Au cours de leur jeunesse, Erik et sa petite sœur Mia, de Dragon Quest XI : Les Combattants de la destinée, parcourent un archipel flottant où dénicher une multitude de trésors.

Test de Dragon Quest Treasures réalisé sur Switch à partir d’une version fournie par l’éditeur.

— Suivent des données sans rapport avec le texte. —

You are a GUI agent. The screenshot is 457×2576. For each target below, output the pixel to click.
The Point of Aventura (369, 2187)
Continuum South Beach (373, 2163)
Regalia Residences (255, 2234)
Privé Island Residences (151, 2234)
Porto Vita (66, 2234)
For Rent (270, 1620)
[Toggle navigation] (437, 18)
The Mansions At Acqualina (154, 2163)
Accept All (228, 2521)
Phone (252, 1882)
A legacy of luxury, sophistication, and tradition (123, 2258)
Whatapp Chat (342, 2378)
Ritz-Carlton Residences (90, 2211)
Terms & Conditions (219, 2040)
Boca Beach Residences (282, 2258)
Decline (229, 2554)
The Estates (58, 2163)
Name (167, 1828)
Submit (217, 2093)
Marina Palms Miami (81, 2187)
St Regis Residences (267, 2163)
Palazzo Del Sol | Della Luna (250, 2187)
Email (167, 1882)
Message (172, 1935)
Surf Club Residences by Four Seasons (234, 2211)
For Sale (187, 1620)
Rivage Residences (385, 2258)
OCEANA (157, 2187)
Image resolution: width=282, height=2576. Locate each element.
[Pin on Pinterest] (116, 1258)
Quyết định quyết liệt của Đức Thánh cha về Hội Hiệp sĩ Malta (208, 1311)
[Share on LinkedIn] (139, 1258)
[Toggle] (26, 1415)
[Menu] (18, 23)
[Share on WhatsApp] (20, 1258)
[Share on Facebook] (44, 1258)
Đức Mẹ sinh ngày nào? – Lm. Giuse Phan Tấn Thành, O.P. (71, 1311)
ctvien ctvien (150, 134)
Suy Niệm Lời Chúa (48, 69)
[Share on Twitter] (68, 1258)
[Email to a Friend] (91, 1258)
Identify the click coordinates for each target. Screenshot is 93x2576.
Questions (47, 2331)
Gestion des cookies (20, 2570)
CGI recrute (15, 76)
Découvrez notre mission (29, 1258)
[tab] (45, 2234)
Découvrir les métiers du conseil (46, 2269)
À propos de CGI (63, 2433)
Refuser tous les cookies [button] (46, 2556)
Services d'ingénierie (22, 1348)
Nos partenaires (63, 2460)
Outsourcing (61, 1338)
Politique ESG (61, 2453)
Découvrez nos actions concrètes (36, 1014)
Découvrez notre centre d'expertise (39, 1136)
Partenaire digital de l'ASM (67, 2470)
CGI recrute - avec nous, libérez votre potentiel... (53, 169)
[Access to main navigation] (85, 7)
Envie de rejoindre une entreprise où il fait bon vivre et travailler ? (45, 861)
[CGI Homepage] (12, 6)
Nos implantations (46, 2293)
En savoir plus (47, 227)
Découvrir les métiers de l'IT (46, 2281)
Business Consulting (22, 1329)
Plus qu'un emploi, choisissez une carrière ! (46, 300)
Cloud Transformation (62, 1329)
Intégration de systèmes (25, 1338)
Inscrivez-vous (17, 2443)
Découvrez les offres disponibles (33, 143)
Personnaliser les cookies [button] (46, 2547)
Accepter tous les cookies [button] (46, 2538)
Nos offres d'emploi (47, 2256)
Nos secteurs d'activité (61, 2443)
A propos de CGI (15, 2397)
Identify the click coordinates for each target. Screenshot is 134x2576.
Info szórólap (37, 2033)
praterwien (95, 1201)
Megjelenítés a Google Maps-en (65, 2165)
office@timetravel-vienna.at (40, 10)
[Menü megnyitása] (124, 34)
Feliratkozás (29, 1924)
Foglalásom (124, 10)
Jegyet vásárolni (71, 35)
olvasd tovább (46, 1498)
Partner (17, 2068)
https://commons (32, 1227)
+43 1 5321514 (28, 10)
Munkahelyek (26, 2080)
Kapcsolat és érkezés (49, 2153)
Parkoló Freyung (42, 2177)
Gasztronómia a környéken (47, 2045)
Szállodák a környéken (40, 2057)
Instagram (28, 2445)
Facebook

Après Torneko et Yangus, Erik a aussi droit à son épisode. Sa petite sœur et lui-même sont les héros de Dragon Quest Treasures, hors-série de Dragon Quest XI : Les Combattants de la destinée. Le jeu ne prend pas la forme d’un Donjon Mystère toutefois, comme le veut la tradition. Il s’agit d’un action-RPG dans de grandes zones ouvertes, où la chasse aux trésors occupe la majeure partie de l’aventure. Il a beau n’être qu’un gaiden, Dragon Quest Treasures pourrait bien dessiner les ambitions futures de la série, ou ses contours tout du moins.

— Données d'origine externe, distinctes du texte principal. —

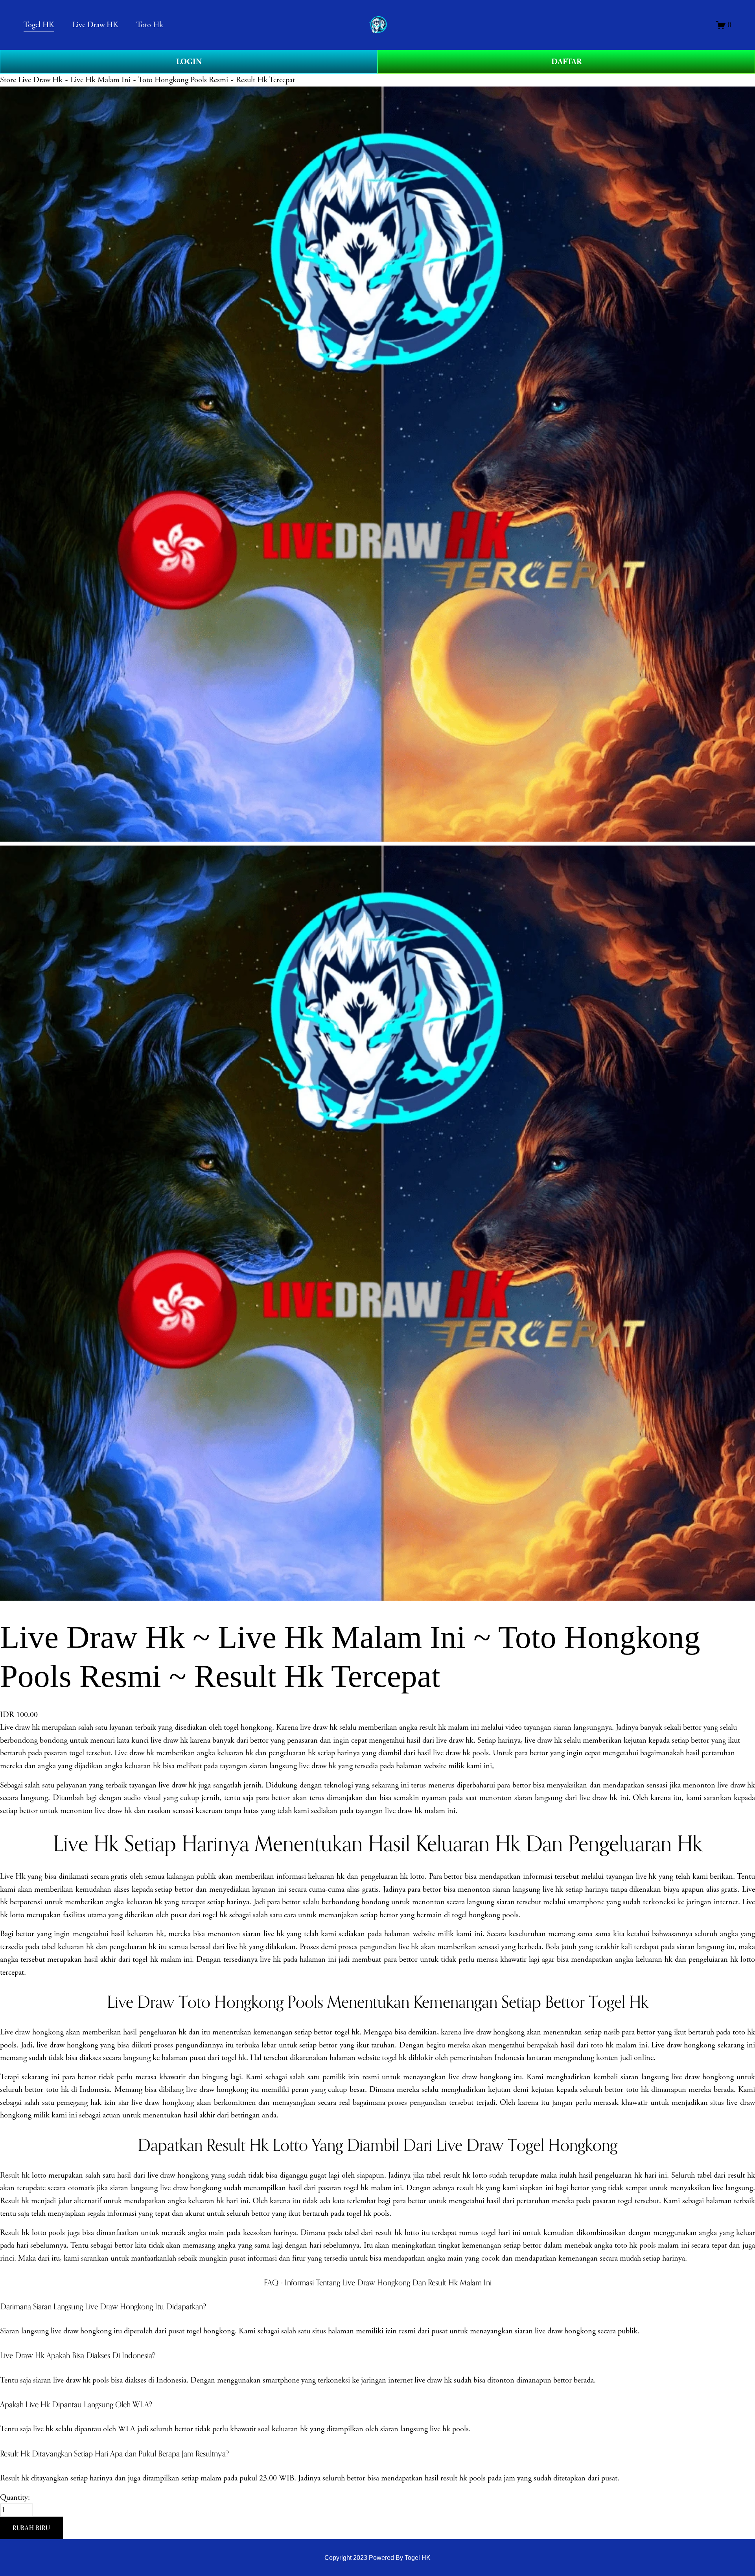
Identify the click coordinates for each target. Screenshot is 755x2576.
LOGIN (189, 61)
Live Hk (13, 1876)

Test de Dragon Quest Treasures sur Switch

Le joueur peut incarner Erik ou Mia et changer à volonté au cours de la partie. L’un et l’autre partagent en réalité les mêmes statistiques. Le choix du personnage ne tient qu’à une question de préférence. Ces frère et sœur orphelins vivent sur un drakkar de vikings, mais ils n’ont pas encore le droit de chasser les trésors. Un soir cependant, ils s’exfiltrent de leur cabine et libèrent deux petites créatures volantes, un chat et un cochon, qui les invitent à l’aventure. Avec un canot de sauvetage, ils se dirigent vers un île où ils obtiennent chacun une dague magique. Ils sont alors téléportés vers un monde inconnu rempli de trésors à déterrer.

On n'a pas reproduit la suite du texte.